Published in final edited form as: Ergonomics. 2013 Oct 3;56(11):10.1080/00140139.2013.838643. doi: 10.1080/00140139.2013.838643

Table 2.

Example of professional work: replacing a heart valve on a sedated patient.

Professional work – Work in which a healthcare professional or team of professionals are the primary agents, with minimal active involvement of patients, family caregivers, and other non-professionals
Example: Surgery team replacing the aortic valve on a sedated patient
Agent(s): Cardiac surgeon, fellow surgeon, physician assistant, anesthesia attending, perfusionist, scrub nurse, circulating nurse
Co-agent(s): Anesthesia fellow, anesthesia resident, supply technician, patient
Work system factors. Person(s) factors include skill levels of all of the involved parties, experience with the procedure, and professionals’ personal preferences concerning the procedure (e.g., preferences for tools and supplies, use of time-outs, and patient transfer processes). Task factors include the difficulty of the surgical case and the familiarity of work tasks for various team members.
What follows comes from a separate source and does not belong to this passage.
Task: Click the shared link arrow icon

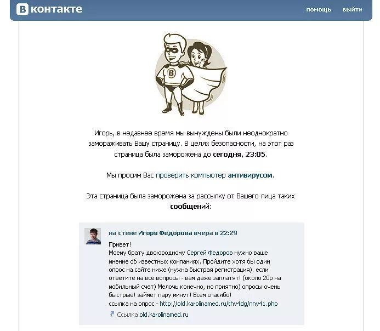Action: coord(112,314)
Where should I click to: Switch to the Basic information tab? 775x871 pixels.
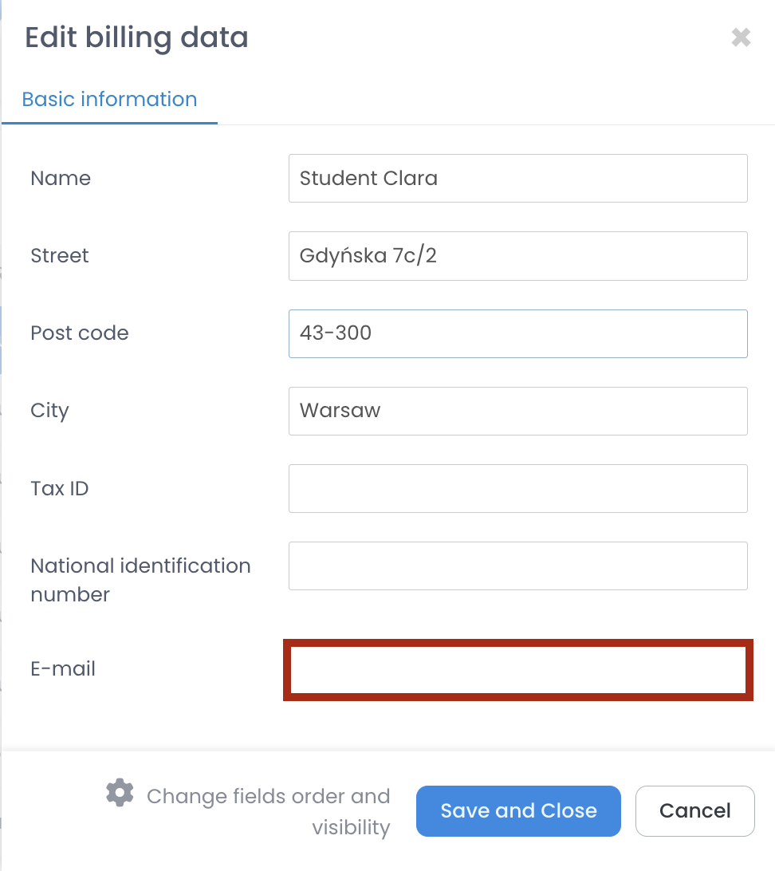[109, 100]
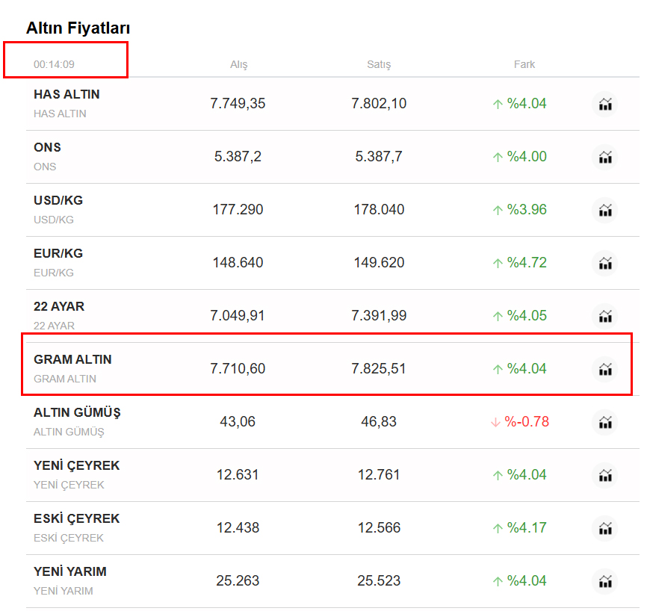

Tool/technology factors include the availability or usability of patient monitoring technologies and patient checklists, various other medical devices (anesthesia machine, perfusion machine), supplies, whiteboard, and various checklists (e,g, surgical equipment count checklist). Organization factors include the number of hours or surgeries worked per day by the team members, whether work-arounds need to be used due to lack of personnel, whether all team members can work in unison and can speak up, and the availability of appropriate detailed procedures for emergency situations. Internal environment factors include operating room hygiene, lighting, air quality, noise, workspace design and layout, and operating room size. External environment factors may be the impact of budget and cost on the quality of the tools/technologies used, market-influenced pay levels for personnel, and societal expectations for patient and family preferences. These factors interact to shape surgical performance.
Process. The process of surgically replacing the aortic valve of a patient includes applying the anesthetics to the patient, surgical skin preparation to prevent infections, inserting central line(s), opening the patient, connecting the patient to the perfusion machine, aortic cross clamp, delivering cardioplegia to stop the heart and the cardiopulmonary bypass, replacing the aortic valve, restarting the heart, disconnecting the patient from the perfusion machine, placing pacing wires and drainage tubes, and closing the patient. Performance of each may be shaped by unique configurations of work system factors.
Outcomes. Proximal outcomes include successful completion of the surgery, minimal errors and adverse events (such as intraoperative aortic dissection), and surgical team member stress and fatigue. Distal outcomes include full recovery of the patient, patient satisfaction with their care and trust in the healthcare delivery system, no downstream complications (e.g., healthcare-associated infections), job satisfaction of surgical team members, and long-term profits for the institution.